On the other hand, GDScript is not that great a language. No one would use it as a general purpose scripting language outside of Godot, it's like a more awkward wannabe Python without many of Python's useful features, and outright frustrating features like "pass" and funcref and not actually being able to type-hint signals.

To each their own, but I've never enjoyed using GDScript, which is unfortunate because the framework itself is amazing.

I do wonder if integrating C# is more effort than building and maintaining a language though.

But I do understand it. I just am not sure it's a good strategy for longterm growth.

Pushing people towards a non-standard scripting language is definitely not a strategy for long-term growth.

It needs a widely-known language with good performance and high quality debugging support (you can use the Visual Studio debugger with Unity C# or UE C++, for example)

> the central abstractions are much better thought out

Totally agree. Godot is the first engine I've ever used where I don't feel like I'm fighting with it the whole time to make it do what I want.

Godot is pretty clearly a solid choice for anyone making 2D games, and will eventually be a fantastic choice once we get a stable Godot 4.0 with .NET 6 and other nice features.

The only real FUD that has any basis is 1) The lack of good 3D support and 2) DOTS style architecture. These are things the community is addressing now for future releases.

The 3D support will be significantly overhauled in 4.x https://www.youtube.com/watch?v=DNJXkcQxXEg and additional enhancements will reduce the need for DOTS/ECS for many. There's also Godex https://github.com/GodotECS/godex that adds ECS to the engine.

Agreed- my limited Unity usage has been horrible just because of how bloated and massive it seems every time I try to give it a go.

Whereas Godot opens up in literally 1 second and boom I am there.

And for 2D projects, there is very little "lacking" compared to Unity. It's way more clear what is going on.

I recently tried out unity with this tutorial https://www.youtube.com/watch?v=_Pm16a18zy8 and imported a sprite map. It took like 10 minutes to load. No idea why it takes so long
Are you comparing apples to apples with similar sized projects? I'd be curious to hear about larger Godot projects.
Yep. Similar numbers of assets, similar sizes of assets, etc. Things that would cause Unity to keel over and die were virtually instantaneous in Godot. I had a project with something like 10k game objects in Godot with no major issues.

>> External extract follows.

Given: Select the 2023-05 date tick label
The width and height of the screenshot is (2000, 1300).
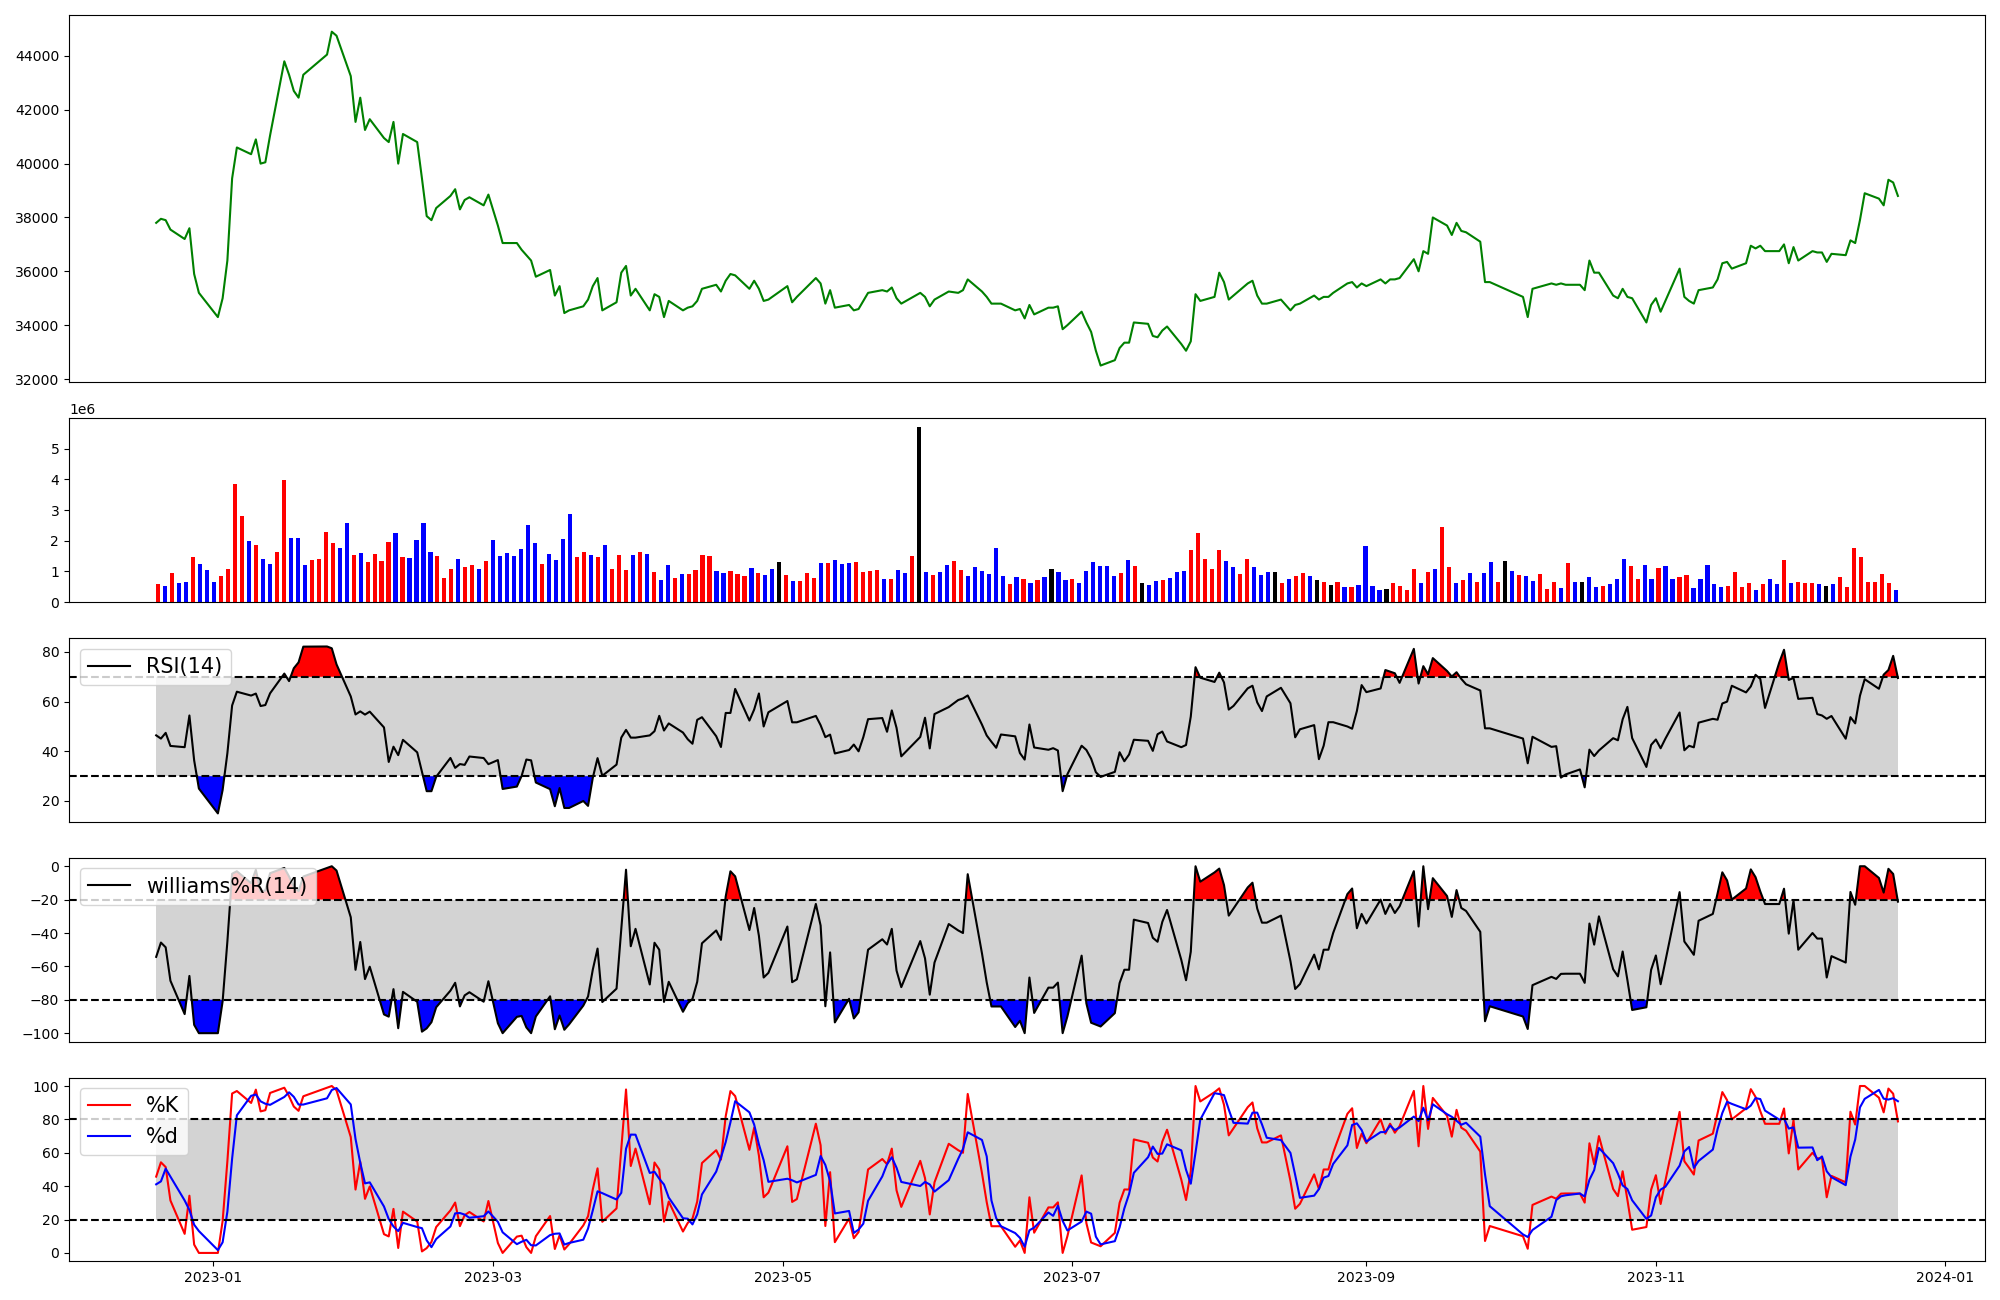Looking at the screenshot, I should [x=783, y=1277].
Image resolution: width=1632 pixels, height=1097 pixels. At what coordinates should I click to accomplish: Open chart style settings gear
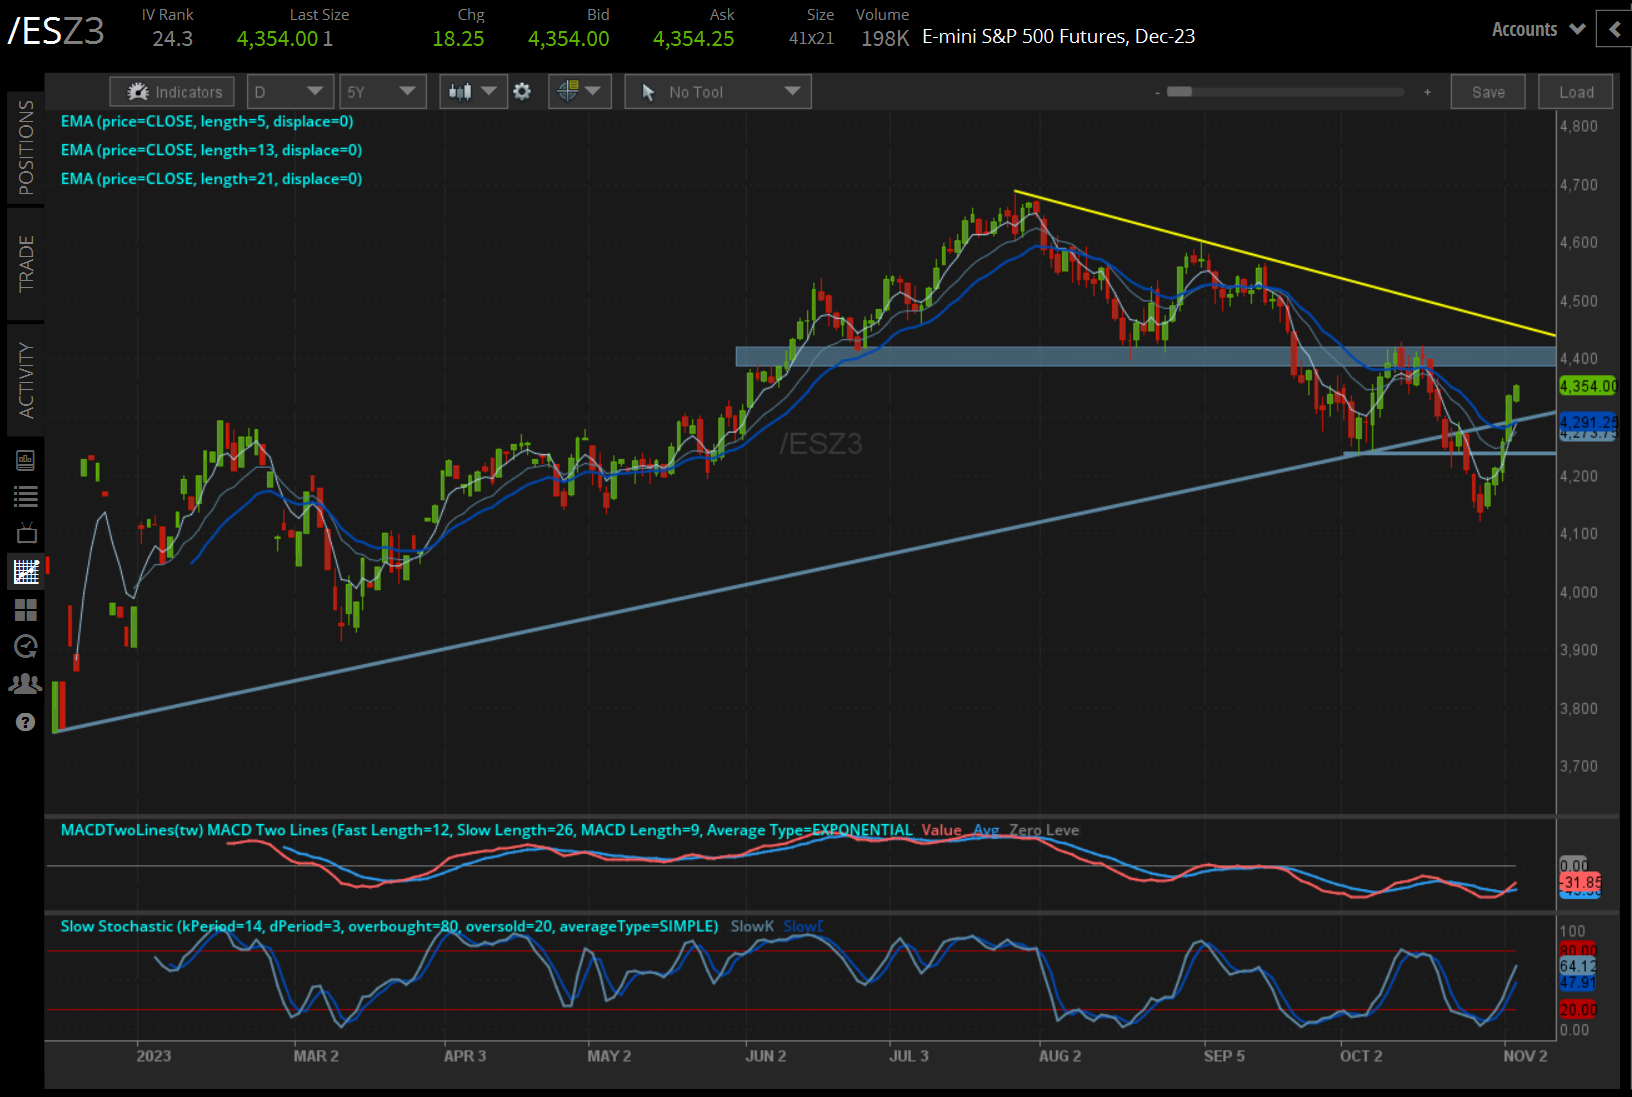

Actually, there was one issue where saving was taking like 5 seconds in Godot instead of being instantaneous. I reported it and it was solved in the next point version. https://github.com/godotengine/godot/pull/49570

Would you still recommend Unity for 3D iOS game development, or would it be better to move on to Godot?
Hmm, it depends how much you're going to be using the 3D features that Unity provides. If you're going down the big list of Unity 3D features and you're thinking you need a whole bunch of them, then it's possible that Unity would be a time save in the long run. But honestly I like Godot so much that it would take a lot to tip the scales.

I would personally not use Unity at all because I find the developer experience so frustrating. I'd rather spend an extra couple of days enjoyably hacking something together rather than spending less time in more frustrating ways (like waiting for compiles). But I feel I'm more sensitive to these things than most people.